> DIRECTIONS
The entries are to be output once more, word for word.

[Records from a collection]
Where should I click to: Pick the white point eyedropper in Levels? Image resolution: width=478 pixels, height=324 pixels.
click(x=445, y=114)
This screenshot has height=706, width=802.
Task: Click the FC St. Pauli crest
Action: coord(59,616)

> SOLVED PROBLEM
Where should I click to: Pick the white point eyedropper in Levels? Image resolution: width=478 pixels, height=324 pixels.
click(x=445, y=114)
This screenshot has height=706, width=802.
Task: Click the FC St. Pauli crest
Action: coord(59,616)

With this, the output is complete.